Work to complete:
Please state how many lines of the data contain "agent". The number by itself is enough.

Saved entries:
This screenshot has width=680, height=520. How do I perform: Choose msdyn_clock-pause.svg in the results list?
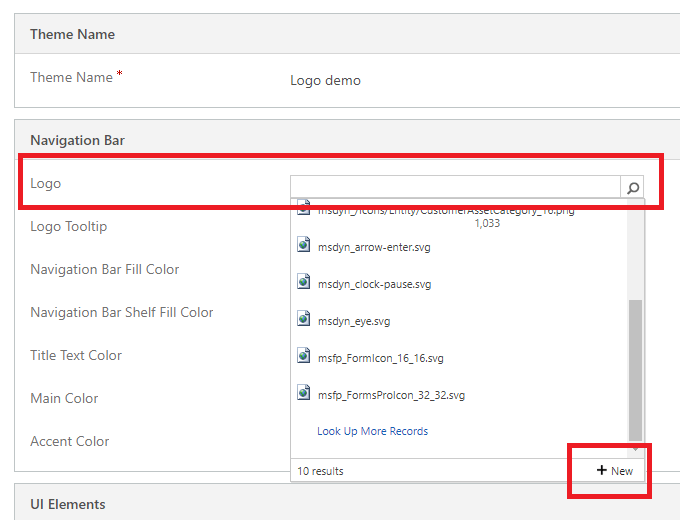(x=374, y=284)
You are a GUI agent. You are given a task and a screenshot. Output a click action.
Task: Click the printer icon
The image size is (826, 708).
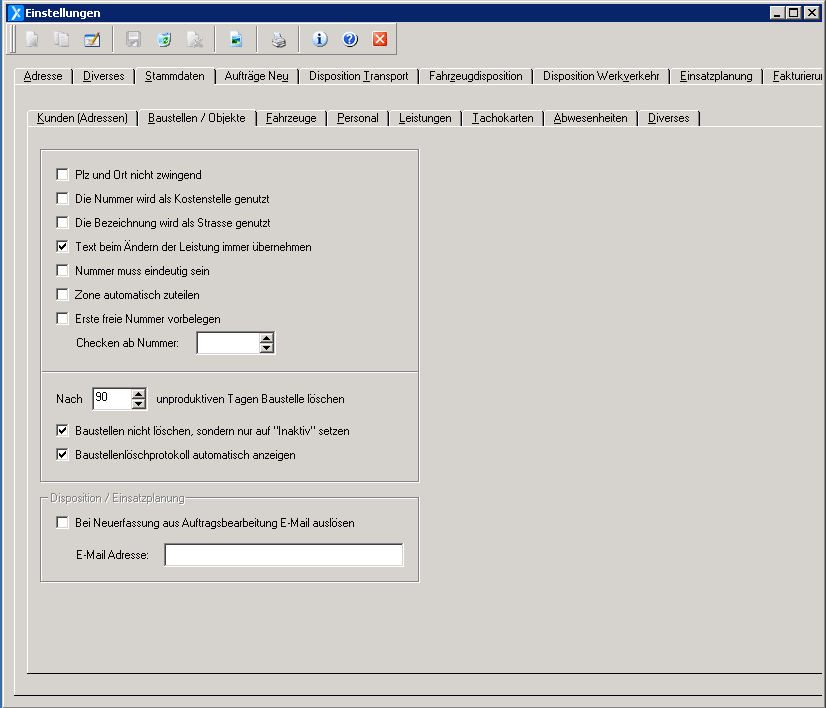pyautogui.click(x=279, y=40)
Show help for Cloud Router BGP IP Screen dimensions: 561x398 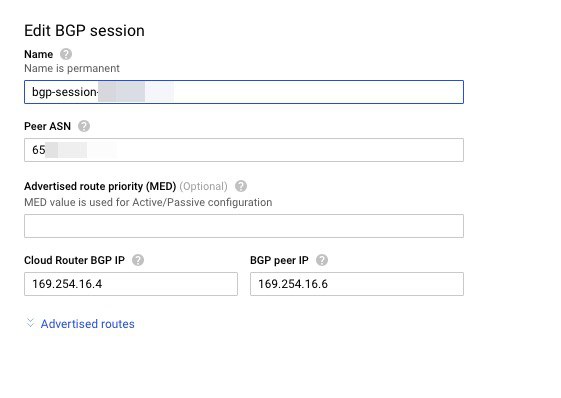point(138,260)
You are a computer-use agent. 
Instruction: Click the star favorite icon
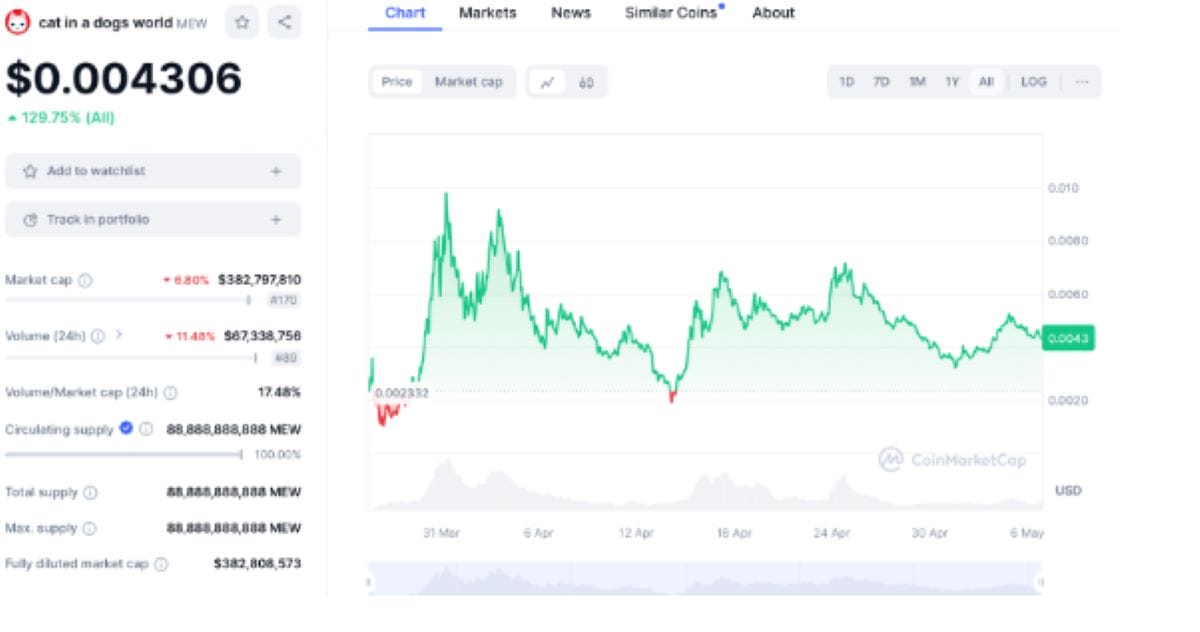[x=242, y=22]
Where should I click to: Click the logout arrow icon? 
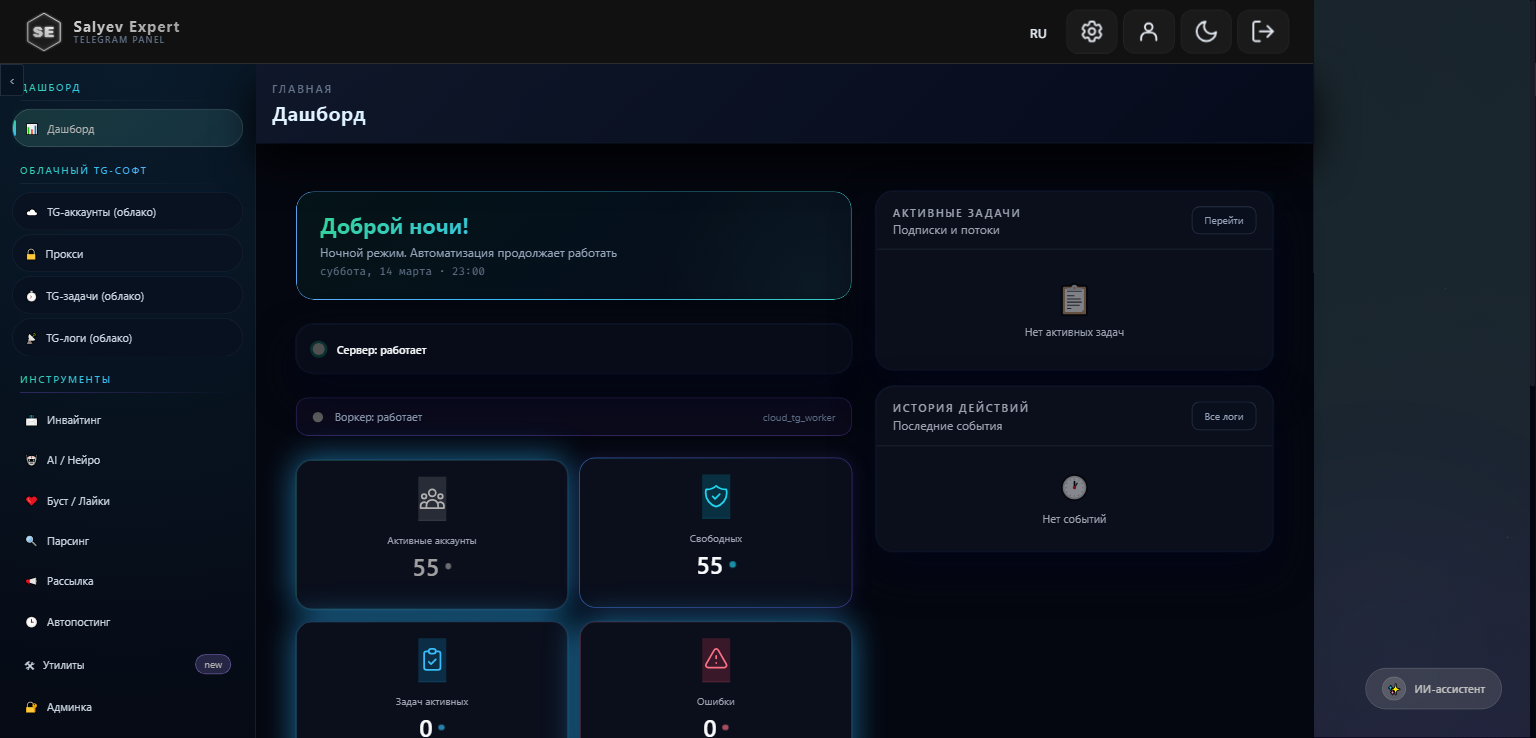point(1263,32)
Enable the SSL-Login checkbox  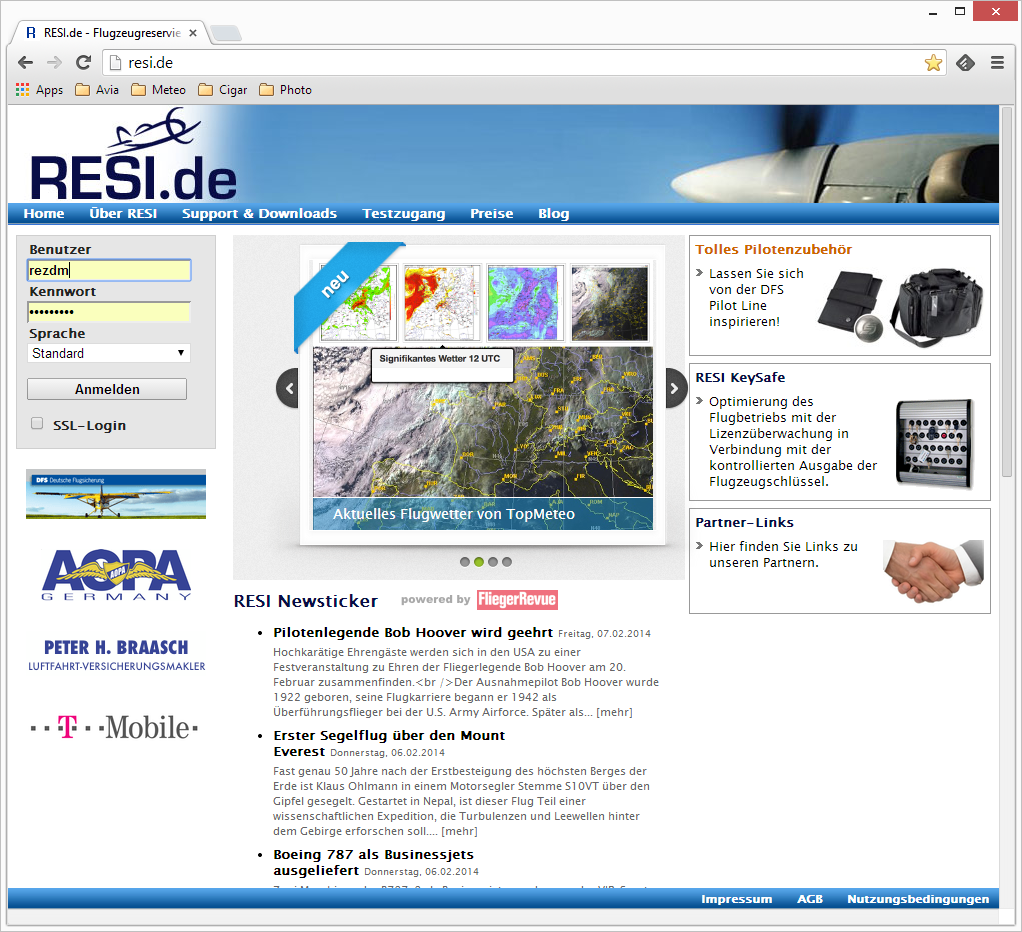tap(37, 424)
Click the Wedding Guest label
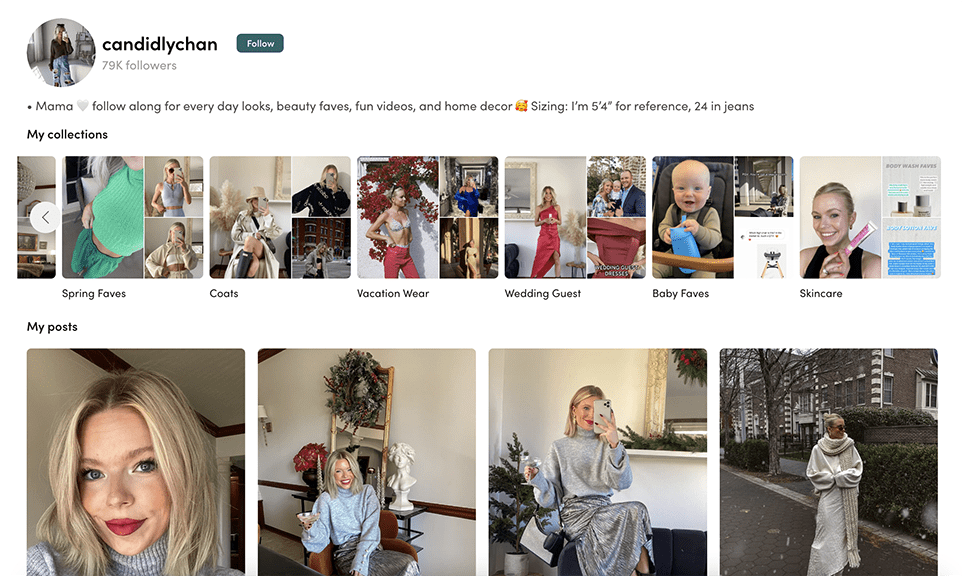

Worked solution:
2